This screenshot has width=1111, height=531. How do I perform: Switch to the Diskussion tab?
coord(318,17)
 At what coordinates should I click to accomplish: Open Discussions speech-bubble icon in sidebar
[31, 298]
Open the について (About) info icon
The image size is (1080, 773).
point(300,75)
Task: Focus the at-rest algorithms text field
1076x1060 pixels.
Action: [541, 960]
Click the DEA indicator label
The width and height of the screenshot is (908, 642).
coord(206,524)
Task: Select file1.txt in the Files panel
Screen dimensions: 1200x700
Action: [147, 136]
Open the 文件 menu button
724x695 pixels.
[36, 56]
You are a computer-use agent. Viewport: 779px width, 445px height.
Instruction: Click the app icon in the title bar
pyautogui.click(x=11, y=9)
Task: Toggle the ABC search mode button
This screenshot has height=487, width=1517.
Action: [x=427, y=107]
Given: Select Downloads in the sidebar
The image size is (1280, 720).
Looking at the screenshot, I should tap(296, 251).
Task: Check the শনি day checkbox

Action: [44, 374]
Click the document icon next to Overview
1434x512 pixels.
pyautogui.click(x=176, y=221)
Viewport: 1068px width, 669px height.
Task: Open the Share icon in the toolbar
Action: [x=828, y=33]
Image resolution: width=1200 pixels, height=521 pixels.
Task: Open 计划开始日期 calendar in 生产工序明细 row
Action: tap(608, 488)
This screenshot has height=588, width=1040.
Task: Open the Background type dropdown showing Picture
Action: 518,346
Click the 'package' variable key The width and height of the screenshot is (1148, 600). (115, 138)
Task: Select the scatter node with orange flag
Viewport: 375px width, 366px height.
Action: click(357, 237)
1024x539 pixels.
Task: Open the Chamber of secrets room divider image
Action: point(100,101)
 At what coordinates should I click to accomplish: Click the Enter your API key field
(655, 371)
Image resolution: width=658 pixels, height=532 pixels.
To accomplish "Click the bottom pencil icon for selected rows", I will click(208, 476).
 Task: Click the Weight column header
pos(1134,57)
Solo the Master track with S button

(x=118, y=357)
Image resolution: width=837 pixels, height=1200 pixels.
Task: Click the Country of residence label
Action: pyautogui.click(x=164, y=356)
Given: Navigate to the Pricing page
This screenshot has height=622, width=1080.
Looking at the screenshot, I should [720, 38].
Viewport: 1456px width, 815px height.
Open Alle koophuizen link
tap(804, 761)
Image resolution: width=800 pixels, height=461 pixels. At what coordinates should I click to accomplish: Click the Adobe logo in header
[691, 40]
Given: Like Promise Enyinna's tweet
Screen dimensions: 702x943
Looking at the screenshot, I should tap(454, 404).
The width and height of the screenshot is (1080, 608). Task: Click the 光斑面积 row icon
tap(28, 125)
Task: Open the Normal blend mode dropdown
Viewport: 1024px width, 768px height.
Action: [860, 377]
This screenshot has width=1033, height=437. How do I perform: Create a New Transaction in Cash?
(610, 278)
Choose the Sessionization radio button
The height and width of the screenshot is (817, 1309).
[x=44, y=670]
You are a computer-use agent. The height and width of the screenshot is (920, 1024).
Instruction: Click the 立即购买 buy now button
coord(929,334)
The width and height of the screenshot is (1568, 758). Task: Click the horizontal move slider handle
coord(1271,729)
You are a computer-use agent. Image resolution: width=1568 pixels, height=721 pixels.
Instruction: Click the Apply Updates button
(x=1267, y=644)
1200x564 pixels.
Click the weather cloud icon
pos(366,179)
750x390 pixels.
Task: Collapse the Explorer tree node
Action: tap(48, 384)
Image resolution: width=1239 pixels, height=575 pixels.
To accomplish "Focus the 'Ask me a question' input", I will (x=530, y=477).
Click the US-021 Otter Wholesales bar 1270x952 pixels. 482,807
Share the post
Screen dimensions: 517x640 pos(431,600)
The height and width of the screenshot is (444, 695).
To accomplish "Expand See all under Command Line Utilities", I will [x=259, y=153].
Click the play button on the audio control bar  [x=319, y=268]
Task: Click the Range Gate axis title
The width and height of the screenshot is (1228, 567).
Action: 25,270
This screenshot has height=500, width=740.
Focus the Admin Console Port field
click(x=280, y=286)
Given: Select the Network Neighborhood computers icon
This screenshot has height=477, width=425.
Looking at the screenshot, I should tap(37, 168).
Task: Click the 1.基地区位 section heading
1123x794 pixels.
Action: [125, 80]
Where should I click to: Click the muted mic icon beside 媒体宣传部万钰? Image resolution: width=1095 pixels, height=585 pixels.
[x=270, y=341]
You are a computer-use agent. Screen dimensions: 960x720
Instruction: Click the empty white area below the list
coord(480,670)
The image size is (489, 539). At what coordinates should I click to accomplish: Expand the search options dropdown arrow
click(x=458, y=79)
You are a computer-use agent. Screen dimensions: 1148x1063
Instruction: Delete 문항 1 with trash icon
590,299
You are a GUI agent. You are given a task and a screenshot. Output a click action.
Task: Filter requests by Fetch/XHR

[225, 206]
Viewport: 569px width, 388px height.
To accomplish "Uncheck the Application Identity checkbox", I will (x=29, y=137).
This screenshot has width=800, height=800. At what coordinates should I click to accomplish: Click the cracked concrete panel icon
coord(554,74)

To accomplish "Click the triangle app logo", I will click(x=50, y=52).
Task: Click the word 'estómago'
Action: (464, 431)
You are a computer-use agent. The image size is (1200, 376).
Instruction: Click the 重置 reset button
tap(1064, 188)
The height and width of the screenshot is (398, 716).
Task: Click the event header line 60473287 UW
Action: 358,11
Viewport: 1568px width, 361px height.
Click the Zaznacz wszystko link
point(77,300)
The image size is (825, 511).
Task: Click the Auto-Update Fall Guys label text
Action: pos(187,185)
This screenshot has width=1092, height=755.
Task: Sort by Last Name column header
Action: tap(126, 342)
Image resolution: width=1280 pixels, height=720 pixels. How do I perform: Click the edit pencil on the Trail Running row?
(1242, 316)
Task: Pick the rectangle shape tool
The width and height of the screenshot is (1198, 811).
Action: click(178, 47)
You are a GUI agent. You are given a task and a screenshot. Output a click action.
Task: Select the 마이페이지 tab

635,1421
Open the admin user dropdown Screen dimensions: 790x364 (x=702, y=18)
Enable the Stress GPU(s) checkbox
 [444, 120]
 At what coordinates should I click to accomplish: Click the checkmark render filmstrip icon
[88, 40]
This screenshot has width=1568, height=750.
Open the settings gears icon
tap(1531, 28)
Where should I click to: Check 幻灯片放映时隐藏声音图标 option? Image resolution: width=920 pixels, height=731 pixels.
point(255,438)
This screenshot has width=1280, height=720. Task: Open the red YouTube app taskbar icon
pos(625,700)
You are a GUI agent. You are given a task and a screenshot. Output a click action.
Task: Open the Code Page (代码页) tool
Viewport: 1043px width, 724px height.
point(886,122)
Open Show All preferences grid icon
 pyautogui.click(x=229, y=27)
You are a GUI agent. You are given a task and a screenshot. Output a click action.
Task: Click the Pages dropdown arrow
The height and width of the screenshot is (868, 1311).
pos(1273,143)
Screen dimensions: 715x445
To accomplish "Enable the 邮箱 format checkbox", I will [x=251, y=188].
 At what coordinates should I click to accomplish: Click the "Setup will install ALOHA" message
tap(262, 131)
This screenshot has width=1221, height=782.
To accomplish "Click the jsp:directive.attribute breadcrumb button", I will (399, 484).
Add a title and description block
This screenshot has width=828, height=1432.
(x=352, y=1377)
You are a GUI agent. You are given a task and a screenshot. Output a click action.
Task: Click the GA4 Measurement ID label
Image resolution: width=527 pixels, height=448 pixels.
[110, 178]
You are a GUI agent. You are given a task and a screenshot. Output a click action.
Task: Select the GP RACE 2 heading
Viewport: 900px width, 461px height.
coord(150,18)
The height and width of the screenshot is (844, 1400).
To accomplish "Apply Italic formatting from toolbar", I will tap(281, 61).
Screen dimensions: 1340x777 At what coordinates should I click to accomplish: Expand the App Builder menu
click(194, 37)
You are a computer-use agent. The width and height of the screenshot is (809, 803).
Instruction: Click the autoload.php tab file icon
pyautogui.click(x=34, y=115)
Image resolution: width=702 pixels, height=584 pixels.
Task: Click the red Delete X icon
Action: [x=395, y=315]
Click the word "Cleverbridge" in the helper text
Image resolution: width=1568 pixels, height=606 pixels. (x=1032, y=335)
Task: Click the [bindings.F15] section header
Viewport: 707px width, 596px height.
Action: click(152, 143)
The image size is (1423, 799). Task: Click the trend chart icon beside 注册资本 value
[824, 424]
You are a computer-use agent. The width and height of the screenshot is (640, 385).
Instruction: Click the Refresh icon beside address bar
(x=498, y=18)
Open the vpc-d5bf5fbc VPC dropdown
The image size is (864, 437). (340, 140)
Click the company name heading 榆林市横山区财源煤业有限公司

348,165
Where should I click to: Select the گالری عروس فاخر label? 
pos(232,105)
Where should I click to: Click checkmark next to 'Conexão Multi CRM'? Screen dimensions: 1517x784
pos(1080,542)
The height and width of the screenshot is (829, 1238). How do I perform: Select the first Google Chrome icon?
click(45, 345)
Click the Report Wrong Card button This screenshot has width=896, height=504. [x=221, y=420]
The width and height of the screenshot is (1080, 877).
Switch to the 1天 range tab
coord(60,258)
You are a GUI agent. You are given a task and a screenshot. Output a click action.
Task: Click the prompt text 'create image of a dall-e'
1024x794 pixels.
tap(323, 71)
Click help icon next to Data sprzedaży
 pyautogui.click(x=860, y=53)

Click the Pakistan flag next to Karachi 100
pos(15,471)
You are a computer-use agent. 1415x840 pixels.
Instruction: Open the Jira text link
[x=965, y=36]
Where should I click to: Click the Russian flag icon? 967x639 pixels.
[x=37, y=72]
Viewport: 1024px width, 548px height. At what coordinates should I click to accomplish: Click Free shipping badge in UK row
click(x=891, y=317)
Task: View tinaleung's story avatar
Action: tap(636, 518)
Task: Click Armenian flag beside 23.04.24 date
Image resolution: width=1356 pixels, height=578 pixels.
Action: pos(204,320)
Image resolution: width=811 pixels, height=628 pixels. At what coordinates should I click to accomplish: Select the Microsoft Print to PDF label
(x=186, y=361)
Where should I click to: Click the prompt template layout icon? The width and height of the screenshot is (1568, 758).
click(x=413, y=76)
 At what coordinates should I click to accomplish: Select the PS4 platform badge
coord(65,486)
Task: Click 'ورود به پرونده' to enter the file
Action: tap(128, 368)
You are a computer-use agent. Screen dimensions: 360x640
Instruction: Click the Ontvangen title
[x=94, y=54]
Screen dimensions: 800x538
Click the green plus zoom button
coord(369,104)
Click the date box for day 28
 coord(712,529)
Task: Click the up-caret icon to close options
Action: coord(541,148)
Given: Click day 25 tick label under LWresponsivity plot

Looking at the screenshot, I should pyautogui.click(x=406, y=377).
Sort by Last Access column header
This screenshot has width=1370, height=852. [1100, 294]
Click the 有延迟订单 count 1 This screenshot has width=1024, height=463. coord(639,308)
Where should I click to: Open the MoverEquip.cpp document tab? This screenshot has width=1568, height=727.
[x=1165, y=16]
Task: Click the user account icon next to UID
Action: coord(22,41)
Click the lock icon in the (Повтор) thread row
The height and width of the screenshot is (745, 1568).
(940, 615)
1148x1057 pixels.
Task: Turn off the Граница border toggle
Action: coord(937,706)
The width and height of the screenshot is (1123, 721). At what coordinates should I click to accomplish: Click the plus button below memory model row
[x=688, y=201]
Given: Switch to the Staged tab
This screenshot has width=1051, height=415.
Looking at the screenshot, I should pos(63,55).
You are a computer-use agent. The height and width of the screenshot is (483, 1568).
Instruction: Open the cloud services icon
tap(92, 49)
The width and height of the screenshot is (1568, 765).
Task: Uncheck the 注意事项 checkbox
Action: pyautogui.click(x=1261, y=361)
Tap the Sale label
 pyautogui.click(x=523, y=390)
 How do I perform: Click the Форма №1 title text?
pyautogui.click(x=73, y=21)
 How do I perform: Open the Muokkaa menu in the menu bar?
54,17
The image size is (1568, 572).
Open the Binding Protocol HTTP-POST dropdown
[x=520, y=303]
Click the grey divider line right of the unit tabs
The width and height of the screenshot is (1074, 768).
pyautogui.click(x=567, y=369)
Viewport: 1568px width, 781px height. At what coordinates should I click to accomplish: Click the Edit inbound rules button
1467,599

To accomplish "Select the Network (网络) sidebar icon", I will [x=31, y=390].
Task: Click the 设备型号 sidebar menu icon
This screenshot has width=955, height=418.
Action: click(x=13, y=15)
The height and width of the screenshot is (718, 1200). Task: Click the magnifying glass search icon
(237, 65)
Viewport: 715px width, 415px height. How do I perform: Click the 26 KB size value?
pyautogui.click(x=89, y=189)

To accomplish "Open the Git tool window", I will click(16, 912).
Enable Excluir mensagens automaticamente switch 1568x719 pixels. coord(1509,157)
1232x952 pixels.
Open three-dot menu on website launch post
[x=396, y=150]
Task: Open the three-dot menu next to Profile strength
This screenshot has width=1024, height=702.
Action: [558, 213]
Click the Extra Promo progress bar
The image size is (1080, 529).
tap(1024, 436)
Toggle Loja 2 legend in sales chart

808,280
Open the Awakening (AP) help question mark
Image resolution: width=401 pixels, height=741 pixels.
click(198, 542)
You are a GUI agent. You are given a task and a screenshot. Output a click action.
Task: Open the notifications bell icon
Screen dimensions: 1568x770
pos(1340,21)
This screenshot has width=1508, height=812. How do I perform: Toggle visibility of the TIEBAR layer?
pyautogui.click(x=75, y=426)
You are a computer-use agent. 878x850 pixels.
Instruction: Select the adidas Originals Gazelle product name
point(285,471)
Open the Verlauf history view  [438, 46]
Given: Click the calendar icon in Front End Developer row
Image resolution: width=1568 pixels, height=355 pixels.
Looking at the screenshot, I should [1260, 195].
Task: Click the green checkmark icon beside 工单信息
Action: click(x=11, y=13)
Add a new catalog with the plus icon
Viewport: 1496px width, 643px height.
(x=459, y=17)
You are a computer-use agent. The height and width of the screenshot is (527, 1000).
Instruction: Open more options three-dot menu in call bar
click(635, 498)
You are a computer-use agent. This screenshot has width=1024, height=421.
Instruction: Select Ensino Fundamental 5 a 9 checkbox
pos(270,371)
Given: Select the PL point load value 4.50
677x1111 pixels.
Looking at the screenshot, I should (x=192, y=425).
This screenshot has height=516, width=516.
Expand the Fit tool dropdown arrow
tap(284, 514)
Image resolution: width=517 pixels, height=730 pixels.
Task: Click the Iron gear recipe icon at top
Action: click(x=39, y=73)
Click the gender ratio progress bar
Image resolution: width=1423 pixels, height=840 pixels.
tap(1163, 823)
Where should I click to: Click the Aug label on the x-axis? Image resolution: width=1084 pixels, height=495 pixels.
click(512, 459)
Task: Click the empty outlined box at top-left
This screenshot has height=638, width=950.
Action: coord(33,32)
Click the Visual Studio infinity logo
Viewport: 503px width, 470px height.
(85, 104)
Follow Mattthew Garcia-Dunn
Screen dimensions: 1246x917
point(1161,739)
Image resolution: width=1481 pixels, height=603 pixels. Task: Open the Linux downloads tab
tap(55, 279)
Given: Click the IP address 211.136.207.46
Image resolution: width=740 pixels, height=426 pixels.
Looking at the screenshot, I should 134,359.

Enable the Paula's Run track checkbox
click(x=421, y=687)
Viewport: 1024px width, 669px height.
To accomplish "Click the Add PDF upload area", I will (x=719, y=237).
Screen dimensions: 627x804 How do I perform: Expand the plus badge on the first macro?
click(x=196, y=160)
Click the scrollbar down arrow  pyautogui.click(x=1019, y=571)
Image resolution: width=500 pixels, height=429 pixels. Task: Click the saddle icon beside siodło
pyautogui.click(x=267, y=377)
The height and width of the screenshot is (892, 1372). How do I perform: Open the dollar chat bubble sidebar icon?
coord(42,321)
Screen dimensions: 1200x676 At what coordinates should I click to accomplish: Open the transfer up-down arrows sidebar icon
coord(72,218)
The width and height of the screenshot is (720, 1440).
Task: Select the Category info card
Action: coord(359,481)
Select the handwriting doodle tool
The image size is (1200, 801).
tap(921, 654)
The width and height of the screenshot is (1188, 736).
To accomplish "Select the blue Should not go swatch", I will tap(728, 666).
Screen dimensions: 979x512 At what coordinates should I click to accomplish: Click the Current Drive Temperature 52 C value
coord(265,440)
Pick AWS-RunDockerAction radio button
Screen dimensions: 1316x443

**What to work on:**
Write out exactly the lines above between the line with "Given: Select the PL point load value 4.50" and the line with "Viewport: 1024px width, 669px height.", inclusive, and nothing beyond them.

**Written response:**
Given: Select the PL point load value 4.50
677x1111 pixels.
Looking at the screenshot, I should (x=192, y=425).
This screenshot has height=516, width=516.
Expand the Fit tool dropdown arrow
tap(284, 514)
Image resolution: width=517 pixels, height=730 pixels.
Task: Click the Iron gear recipe icon at top
Action: click(x=39, y=73)
Click the gender ratio progress bar
Image resolution: width=1423 pixels, height=840 pixels.
tap(1163, 823)
Where should I click to: Click the Aug label on the x-axis? Image resolution: width=1084 pixels, height=495 pixels.
click(512, 459)
Task: Click the empty outlined box at top-left
This screenshot has height=638, width=950.
Action: coord(33,32)
Click the Visual Studio infinity logo
Viewport: 503px width, 470px height.
(85, 104)
Follow Mattthew Garcia-Dunn
Screen dimensions: 1246x917
point(1161,739)
Image resolution: width=1481 pixels, height=603 pixels. Task: Open the Linux downloads tab
tap(55, 279)
Given: Click the IP address 211.136.207.46
Image resolution: width=740 pixels, height=426 pixels.
Looking at the screenshot, I should 134,359.

Enable the Paula's Run track checkbox
click(x=421, y=687)
Viewport: 1024px width, 669px height.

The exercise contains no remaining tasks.